To compare refraction results against theoretical predictions, a wave-optics model was used, which calculates image profiles by numerically solving the Fresnel/Kirchhoff diffraction integral, and takes into account the effects of finite source size and detector resolution through subsequent convolutions5. Reproducing scatter images requires generating multiple scattering events from randomly distributed centres that are smaller than the system’s resolution. For this, we used a Monte-Carlo based approach that includes refraction (McXtrace,40), which had been previously adapted to EI39. This model enables the inclusion of sample and detector masks with parameters matching the ones used experimentally and placed at the same distances (see above), and receives in input a spectral distribution (generated with TASMIC41 and matching the 90 kVp voltage used experimentally) and a focal spot distribution (square and equal to the three slit sizes). It also allows the generation of a random distribution of microspheres as samples, with radii 0.75, 1.5 and 3.0 μm and spectrally weighted average β and δ values equal to 6.2 × 10–10 and 5.9 × 10–7, respectively. We note that, in the approximation of fully absorbing masks (which is reasonable in this case as the transmission of a 90 kVp tungsten spectrum through 300 μm of gold is lower than 3%), the EI method is fully achromatic42, hence the simulation results can be assumed to be independent from the specific spectral shape.

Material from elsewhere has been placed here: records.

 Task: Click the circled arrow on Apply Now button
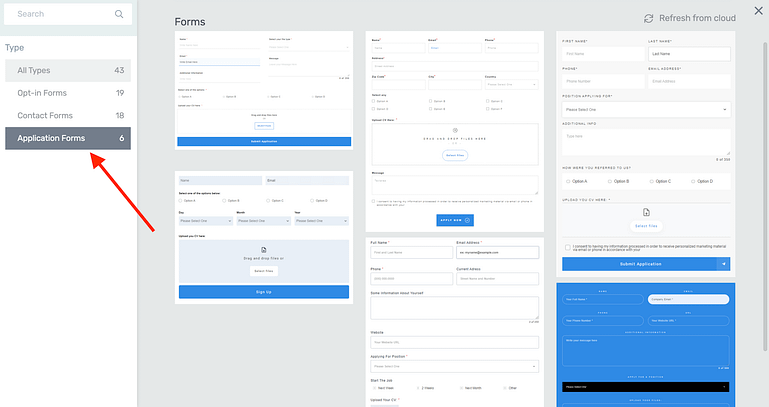point(468,220)
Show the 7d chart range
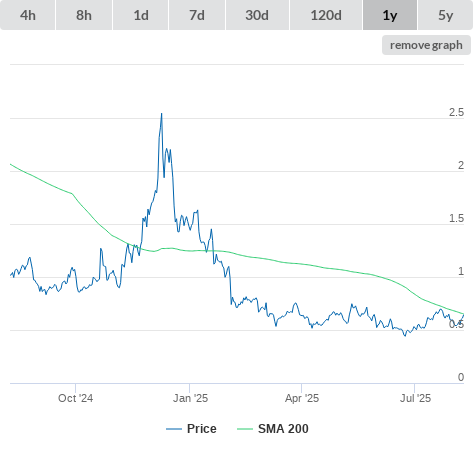The width and height of the screenshot is (474, 455). 197,15
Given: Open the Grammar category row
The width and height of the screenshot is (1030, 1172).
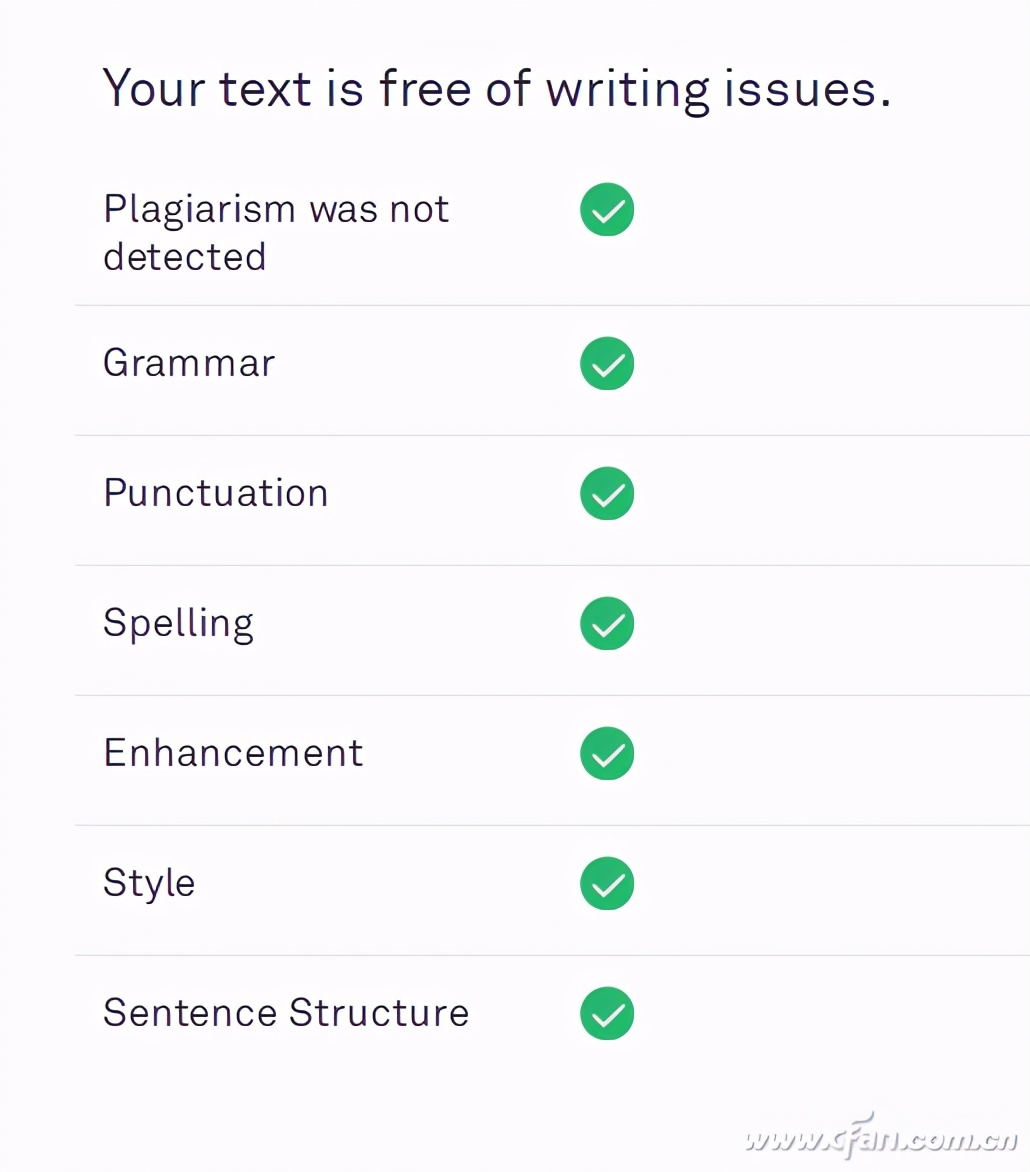Looking at the screenshot, I should [x=552, y=371].
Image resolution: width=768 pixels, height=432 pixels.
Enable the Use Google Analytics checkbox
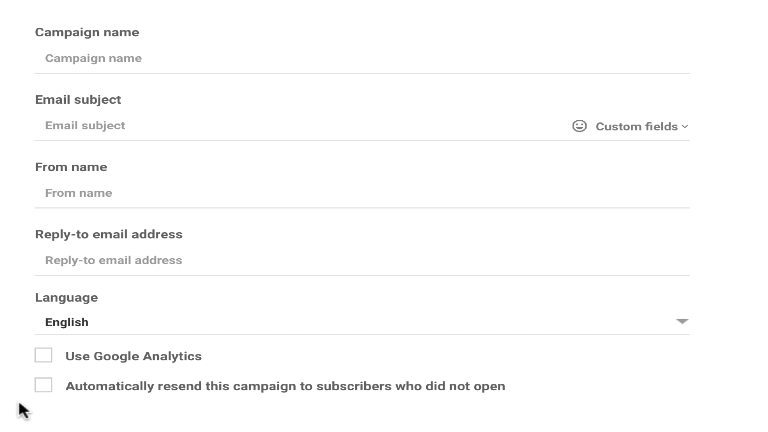coord(43,355)
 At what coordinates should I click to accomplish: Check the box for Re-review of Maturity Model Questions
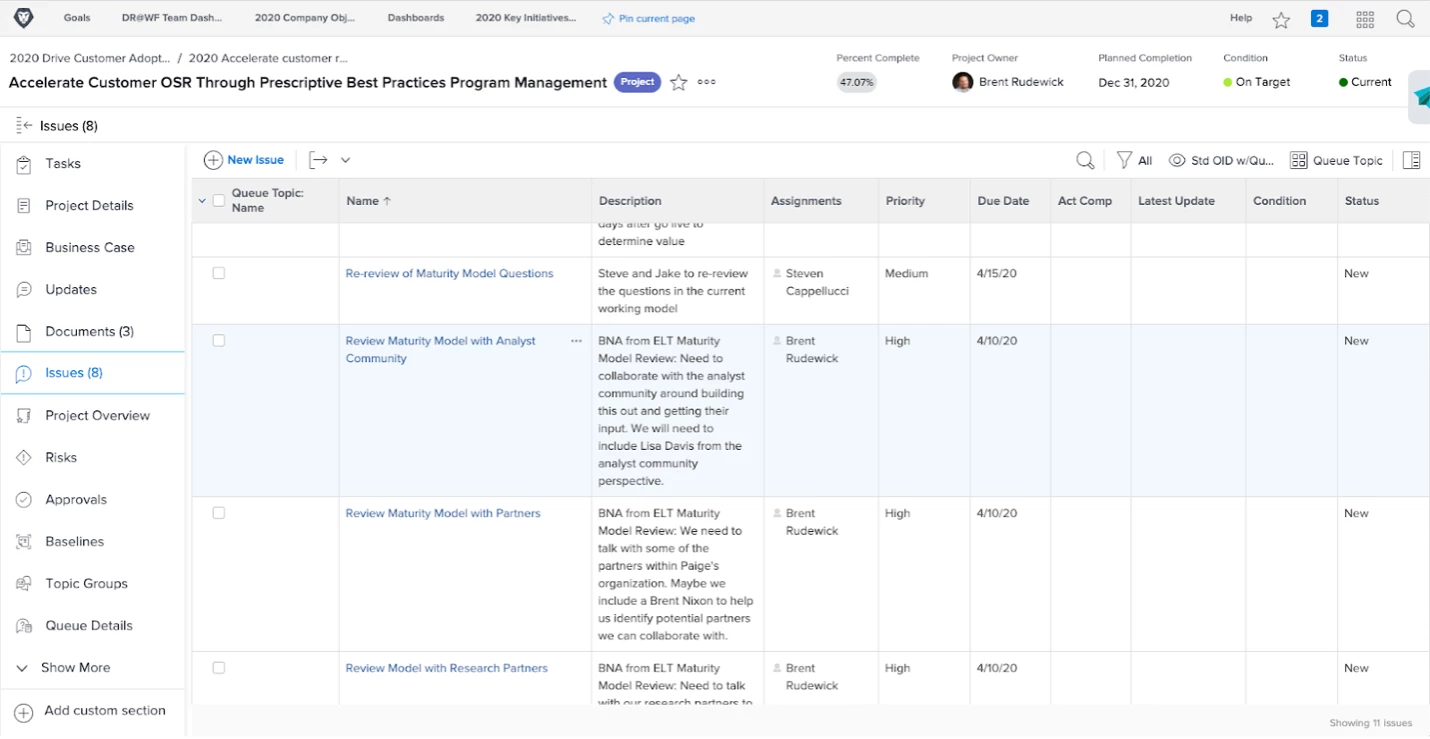[x=219, y=273]
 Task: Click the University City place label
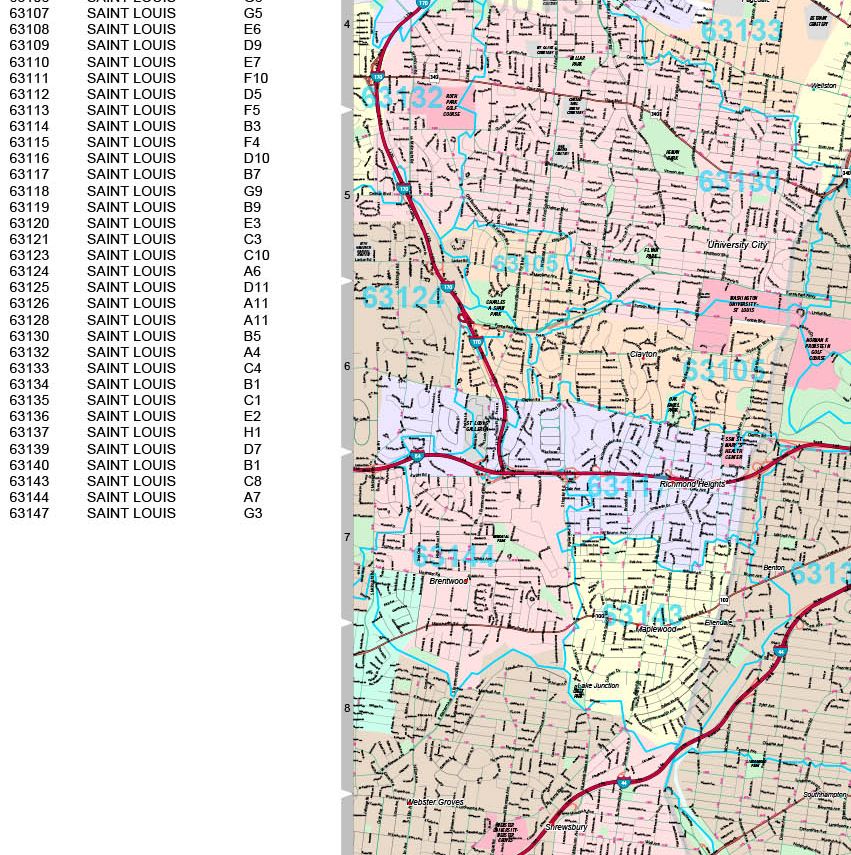click(x=737, y=245)
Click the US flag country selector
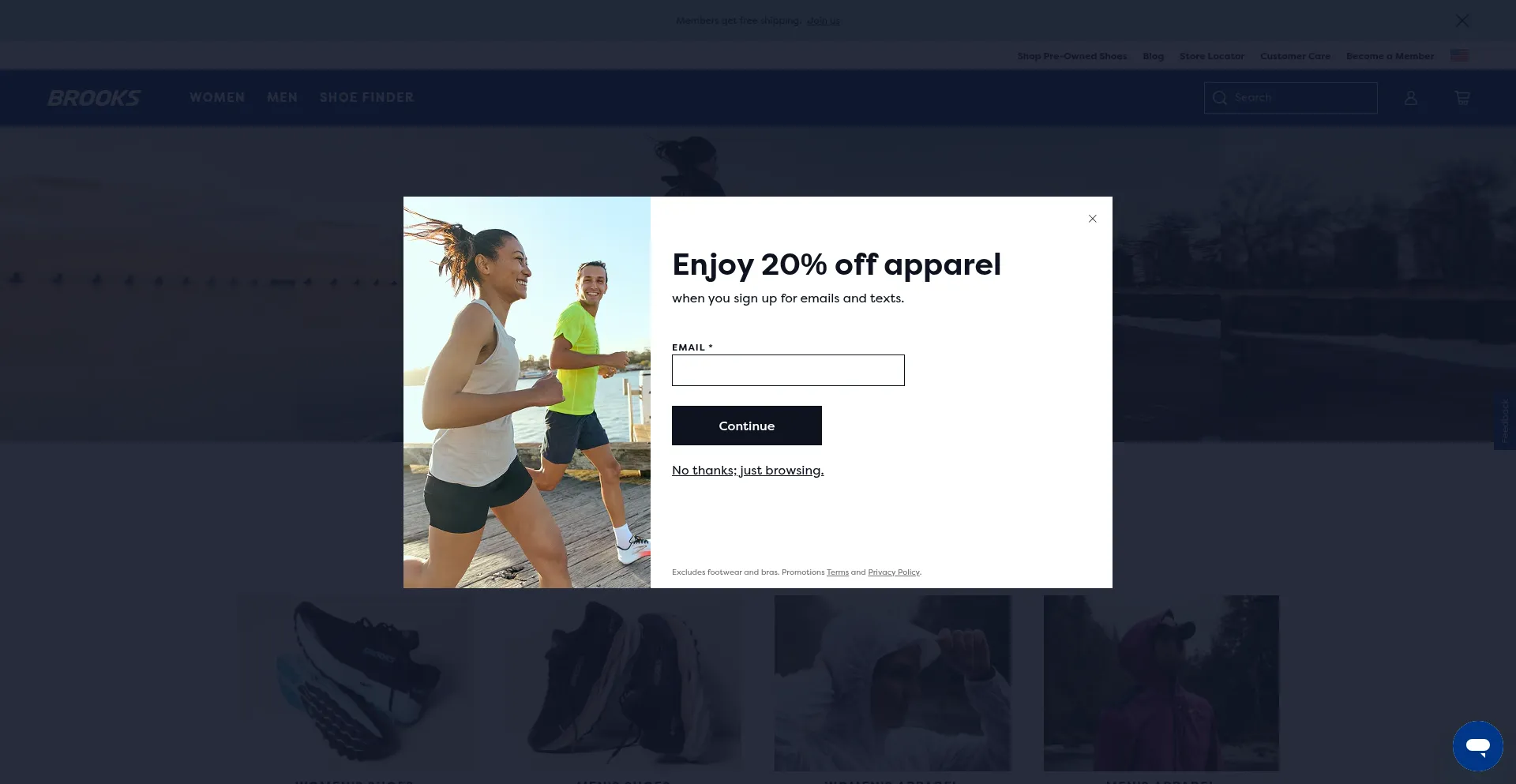Screen dimensions: 1516x784 (x=1459, y=56)
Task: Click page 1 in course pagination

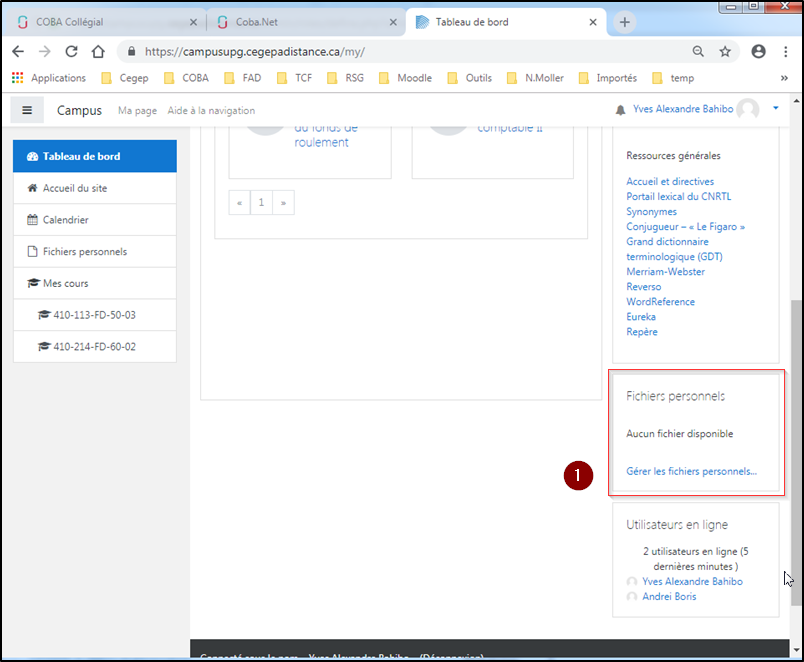Action: pyautogui.click(x=261, y=202)
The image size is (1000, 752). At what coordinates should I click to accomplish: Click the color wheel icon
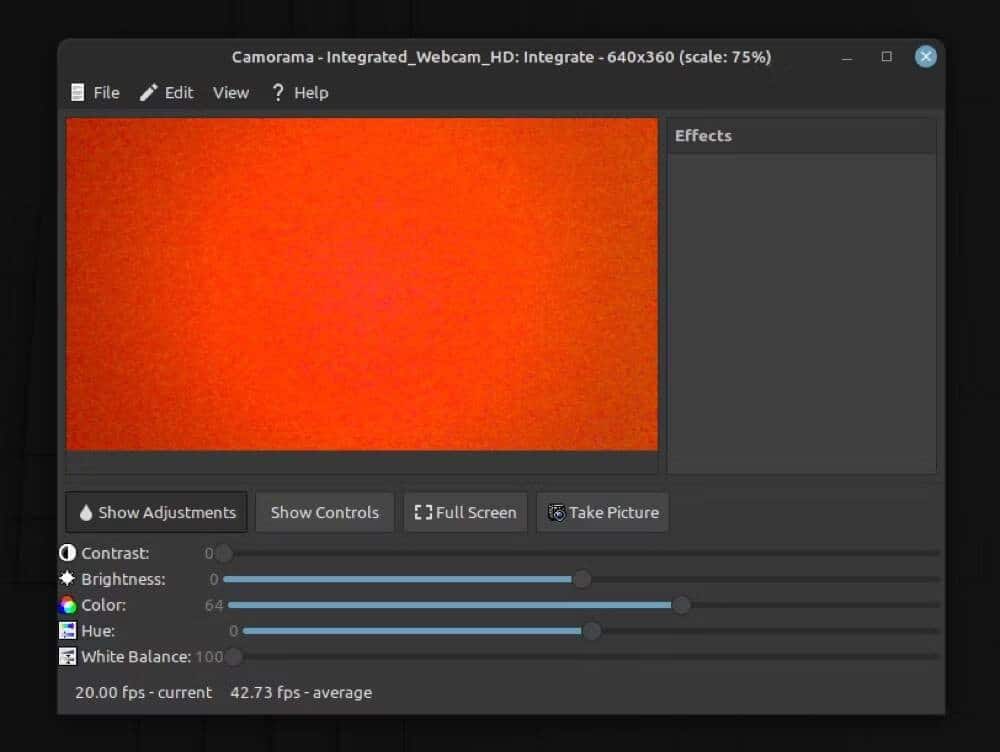point(68,605)
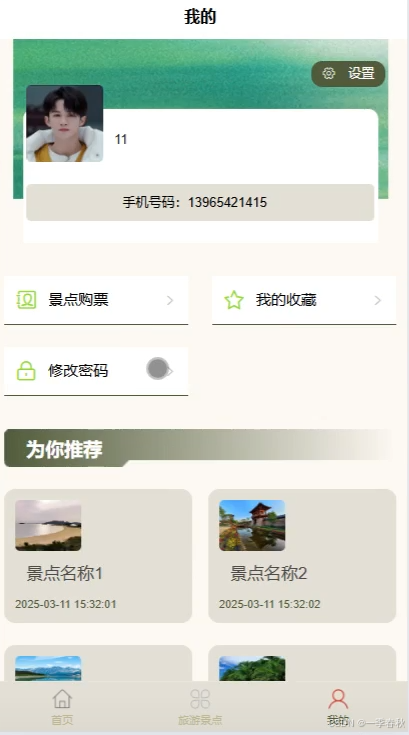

Two PMMA rods (diameters 3 and 10 mm), three stacks with a different number of paper sheets (thicknesses 10, 20 and 30 mm) and three boxes containing talcum powder (thicknesses 12, 18 and 24 mm) were used as samples. The PMMA rods were used to measure refraction. Paper and talcum are known to produce a noticeable scatter signal, while simultaneously allowing the extraction of transmission values.